Influence of authentic nitric oxide on basal cytosolic [Ca 2+ ] and Ca 2+ release from internal stores in human platelets

1 Nitric oxide (NO) donors inhibit platelet function and Ca 2+ mobilization evoked by different agonists. This led us to investigate the direct effects of authentic NO on basal cytosolic Ca 2+ concentration ([Ca 2+ ] i ) and on Ca 2+ mobilization induced by thrombin or by two inhibitors of intracellular Ca 2+ ‐ATPases, thapsigargin and 2,5‐di‐(t‐butyl)‐l,4‐benzohydroquinone (t‐BuBHQ). 2 Cytosolic Ca 2+ concentration was evaluated with Fura‐2, in the absence of Ca 2+ influx. Addition of 5 μ m NO increased by 48% the basal cytosolic [Ca 2+ ] of resting human platelets whereas a lower concentration (0.1 μ m ) did not induce significant modifications.

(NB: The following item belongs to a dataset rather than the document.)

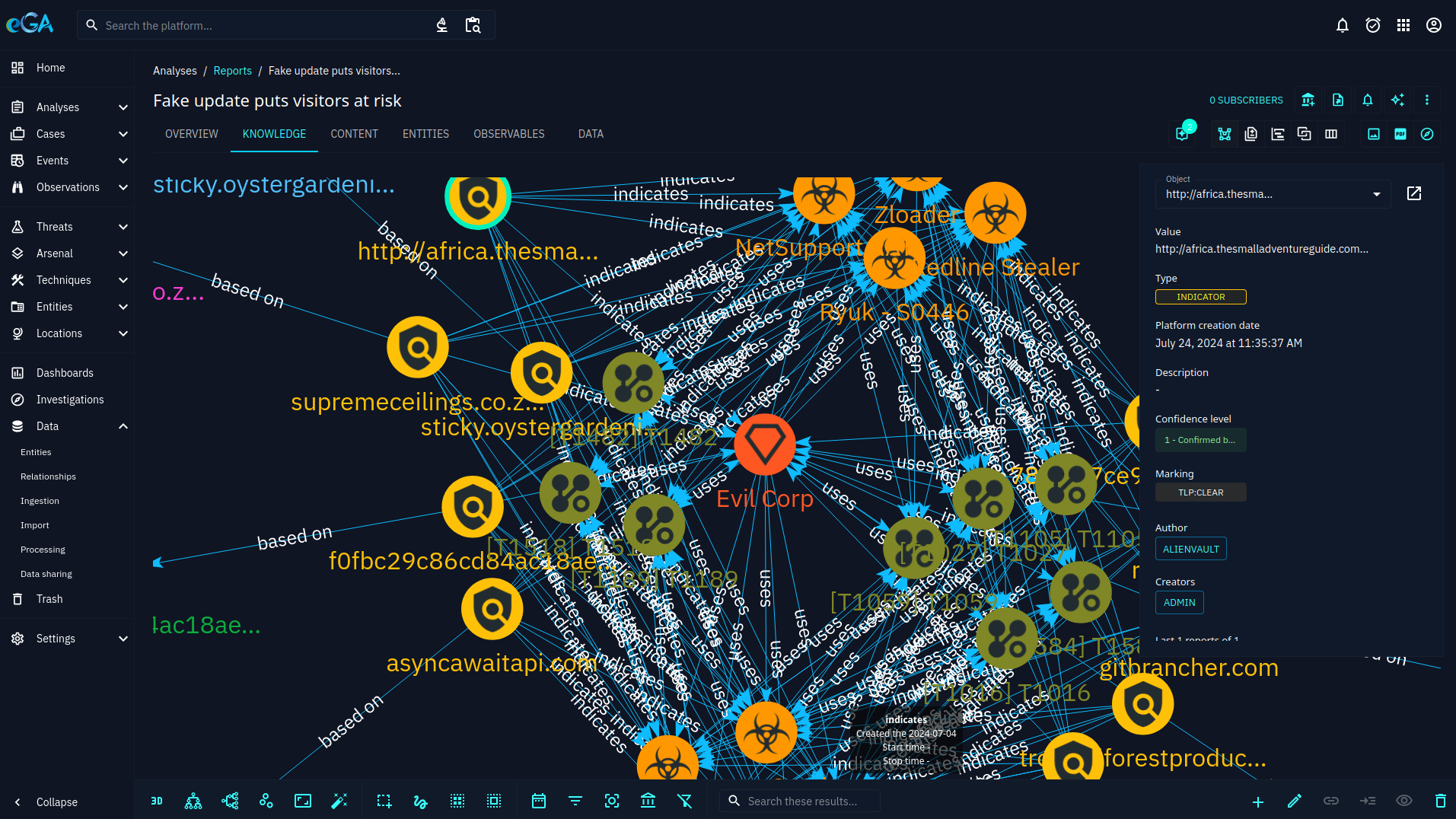Collapse the Data sidebar section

This NO‐induced Ca 2+ increase was inversely correlated with the basal level of cytosolic [Ca 2+ ]. 3 NO pretreatment for 30 to 120 s decreased by 42 to 57% the transient [Ca 2+ ] i peak evoked by 0.10 u ml −1 thrombin and strongly attenuated the initial rate of [Ca 2+ ] i rise induced by 1 μ m thapsigargin or by 20 μ m t‐BuBHQ. The two components of the thapsigargin response, the Ca 2+ release due to inhibition of Ca 2+ pumps and the thromboxane A 2 ‐dependent self‐amplification mechanism, were inhibited by NO. The observation that a subsequent stimulation was still capable of eliciting Ca 2+ release suggests the presence of NO‐insensitive Ca 2+ stores. 4 These findings indicate that nitric oxide can modulate basal cytosolic [Ca 2+ ] in unstimulated human platelets and decrease the Ca 2+ mobilization from NO‐sensitive internal stores evoked by stimulation of receptors or by Ca 2+ ‐ATPase inhibitors. This underlines the important role of nitric oxide in the modulation of platelet Ca 2+ handling.